» **Pixel coordinate grounding data**:
******

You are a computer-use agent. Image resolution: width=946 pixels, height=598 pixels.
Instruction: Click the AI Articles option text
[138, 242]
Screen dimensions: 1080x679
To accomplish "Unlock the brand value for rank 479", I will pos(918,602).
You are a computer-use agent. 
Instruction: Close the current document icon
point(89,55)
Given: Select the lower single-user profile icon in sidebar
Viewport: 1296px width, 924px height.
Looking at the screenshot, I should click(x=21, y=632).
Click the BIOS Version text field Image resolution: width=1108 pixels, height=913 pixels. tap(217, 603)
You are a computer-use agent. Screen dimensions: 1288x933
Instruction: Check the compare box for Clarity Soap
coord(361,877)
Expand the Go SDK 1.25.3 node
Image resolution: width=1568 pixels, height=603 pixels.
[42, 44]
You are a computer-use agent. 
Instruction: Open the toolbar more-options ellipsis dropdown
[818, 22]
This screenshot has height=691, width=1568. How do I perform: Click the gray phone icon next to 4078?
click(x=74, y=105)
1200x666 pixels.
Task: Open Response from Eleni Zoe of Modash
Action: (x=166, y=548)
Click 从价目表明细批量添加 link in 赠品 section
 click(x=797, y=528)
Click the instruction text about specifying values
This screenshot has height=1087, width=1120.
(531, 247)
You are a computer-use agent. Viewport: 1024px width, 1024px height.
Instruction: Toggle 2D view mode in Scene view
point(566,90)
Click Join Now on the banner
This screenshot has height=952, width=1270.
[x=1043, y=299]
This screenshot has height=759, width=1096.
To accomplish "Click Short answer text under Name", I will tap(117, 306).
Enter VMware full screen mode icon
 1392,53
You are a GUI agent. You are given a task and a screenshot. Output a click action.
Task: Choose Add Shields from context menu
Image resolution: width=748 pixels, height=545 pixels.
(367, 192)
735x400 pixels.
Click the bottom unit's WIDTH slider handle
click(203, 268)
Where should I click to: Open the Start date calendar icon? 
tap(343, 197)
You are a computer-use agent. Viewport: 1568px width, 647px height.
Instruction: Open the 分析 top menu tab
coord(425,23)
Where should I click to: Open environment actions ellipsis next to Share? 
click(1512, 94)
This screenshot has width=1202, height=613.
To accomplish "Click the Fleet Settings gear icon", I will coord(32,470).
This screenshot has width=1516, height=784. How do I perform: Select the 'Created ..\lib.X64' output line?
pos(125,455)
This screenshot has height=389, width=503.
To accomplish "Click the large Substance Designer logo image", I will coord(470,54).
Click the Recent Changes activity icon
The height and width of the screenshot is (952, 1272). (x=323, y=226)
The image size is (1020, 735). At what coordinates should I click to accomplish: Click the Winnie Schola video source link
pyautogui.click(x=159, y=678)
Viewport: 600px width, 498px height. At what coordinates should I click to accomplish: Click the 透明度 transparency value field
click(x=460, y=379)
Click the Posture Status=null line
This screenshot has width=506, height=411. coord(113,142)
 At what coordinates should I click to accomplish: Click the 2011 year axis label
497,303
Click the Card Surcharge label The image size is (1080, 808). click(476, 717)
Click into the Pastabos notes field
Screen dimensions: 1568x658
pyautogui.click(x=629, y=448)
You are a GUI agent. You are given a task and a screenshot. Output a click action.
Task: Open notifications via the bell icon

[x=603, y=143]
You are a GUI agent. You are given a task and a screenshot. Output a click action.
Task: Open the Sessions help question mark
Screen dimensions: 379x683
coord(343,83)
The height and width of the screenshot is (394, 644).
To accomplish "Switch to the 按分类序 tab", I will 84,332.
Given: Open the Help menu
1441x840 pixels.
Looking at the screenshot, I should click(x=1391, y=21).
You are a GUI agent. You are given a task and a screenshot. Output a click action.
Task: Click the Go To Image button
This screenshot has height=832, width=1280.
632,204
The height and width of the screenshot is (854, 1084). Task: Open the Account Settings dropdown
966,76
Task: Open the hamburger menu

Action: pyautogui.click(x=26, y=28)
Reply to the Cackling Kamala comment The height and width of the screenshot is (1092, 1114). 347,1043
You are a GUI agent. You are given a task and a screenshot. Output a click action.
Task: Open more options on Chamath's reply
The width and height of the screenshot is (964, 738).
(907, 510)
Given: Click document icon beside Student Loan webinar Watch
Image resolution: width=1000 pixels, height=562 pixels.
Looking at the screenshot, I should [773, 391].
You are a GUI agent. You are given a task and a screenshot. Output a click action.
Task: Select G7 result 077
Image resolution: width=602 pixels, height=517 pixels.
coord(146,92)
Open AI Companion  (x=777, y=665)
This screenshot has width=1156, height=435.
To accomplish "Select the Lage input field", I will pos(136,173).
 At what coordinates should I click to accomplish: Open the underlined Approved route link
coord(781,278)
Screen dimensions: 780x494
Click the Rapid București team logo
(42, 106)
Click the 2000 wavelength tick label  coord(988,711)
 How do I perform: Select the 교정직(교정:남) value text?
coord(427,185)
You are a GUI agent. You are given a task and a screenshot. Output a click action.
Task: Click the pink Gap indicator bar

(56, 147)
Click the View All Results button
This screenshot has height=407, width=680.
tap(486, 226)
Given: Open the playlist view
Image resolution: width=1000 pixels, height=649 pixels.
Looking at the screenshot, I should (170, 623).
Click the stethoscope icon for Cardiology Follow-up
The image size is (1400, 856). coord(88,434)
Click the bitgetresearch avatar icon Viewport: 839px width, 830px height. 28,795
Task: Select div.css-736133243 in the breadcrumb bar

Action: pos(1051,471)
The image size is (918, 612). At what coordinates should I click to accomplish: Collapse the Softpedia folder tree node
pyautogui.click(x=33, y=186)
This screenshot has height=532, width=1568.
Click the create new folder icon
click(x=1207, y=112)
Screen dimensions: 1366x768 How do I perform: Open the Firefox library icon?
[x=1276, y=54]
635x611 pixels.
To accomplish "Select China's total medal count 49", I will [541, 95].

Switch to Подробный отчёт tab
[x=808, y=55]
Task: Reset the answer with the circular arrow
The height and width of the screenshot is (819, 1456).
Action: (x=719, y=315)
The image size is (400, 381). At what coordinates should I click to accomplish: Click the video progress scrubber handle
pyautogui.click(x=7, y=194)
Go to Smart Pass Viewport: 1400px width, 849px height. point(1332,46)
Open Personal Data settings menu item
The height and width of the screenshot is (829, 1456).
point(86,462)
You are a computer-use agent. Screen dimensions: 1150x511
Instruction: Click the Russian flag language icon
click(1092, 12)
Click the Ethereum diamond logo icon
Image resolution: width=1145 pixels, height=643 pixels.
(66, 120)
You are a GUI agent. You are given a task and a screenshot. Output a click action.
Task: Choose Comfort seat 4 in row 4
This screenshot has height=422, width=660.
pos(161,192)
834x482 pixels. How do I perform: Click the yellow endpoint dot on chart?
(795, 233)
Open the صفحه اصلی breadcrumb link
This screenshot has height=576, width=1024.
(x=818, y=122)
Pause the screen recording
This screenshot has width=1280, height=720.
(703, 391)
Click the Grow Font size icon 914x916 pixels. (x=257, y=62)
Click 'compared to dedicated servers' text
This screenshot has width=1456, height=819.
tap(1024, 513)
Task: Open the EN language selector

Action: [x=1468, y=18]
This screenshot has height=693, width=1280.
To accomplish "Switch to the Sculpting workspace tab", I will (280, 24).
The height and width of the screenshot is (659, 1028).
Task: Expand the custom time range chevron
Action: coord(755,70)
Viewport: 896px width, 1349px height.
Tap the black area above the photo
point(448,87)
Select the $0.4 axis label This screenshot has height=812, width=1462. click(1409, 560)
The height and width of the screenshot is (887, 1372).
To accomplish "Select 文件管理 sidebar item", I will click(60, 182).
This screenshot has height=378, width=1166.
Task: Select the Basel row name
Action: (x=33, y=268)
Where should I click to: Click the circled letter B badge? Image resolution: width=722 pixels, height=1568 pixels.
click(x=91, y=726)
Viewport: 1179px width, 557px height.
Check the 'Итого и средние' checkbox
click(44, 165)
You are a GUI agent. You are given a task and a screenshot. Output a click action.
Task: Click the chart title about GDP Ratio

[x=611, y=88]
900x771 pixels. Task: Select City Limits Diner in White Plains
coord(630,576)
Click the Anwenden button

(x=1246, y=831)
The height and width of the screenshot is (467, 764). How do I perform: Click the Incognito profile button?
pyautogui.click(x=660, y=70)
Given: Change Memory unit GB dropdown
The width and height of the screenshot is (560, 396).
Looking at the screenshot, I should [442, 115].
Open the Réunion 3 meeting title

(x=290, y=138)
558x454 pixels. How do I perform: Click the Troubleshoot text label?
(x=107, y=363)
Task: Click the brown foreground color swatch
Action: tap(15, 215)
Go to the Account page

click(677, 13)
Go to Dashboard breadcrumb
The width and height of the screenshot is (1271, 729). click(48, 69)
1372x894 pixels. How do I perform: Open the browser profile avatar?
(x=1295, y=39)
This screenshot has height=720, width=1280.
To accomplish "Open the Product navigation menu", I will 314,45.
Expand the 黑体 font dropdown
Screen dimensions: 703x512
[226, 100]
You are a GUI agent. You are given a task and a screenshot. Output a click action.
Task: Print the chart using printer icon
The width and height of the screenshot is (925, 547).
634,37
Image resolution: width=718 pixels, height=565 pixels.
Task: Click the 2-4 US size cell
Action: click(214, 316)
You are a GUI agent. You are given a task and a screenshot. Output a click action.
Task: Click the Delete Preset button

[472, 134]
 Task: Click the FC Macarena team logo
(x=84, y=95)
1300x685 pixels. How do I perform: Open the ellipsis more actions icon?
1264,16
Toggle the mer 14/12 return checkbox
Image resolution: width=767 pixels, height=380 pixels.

******

» **EXERCISE**: Print each line, starting with the one that contains "Task: Click the Delete Preset button" and ending with the last line of the data, exactly as it stands and with no other lines.

» **RESPONSE FOR THIS EXERCISE**:
Task: Click the Delete Preset button

[472, 134]
 Task: Click the FC Macarena team logo
(x=84, y=95)
1300x685 pixels. How do I perform: Open the ellipsis more actions icon?
1264,16
Toggle the mer 14/12 return checkbox
Image resolution: width=767 pixels, height=380 pixels.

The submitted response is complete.